(Stored data)
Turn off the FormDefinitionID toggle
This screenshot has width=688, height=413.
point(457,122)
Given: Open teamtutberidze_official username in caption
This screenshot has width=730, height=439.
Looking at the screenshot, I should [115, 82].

**GOAL OF THE EXERCISE**
Print all of the entries exactly, leaving nothing out.

**ANSWER TO THIS PROBLEM**
Turn off the FormDefinitionID toggle
This screenshot has width=688, height=413.
point(457,122)
Given: Open teamtutberidze_official username in caption
This screenshot has width=730, height=439.
Looking at the screenshot, I should [115, 82].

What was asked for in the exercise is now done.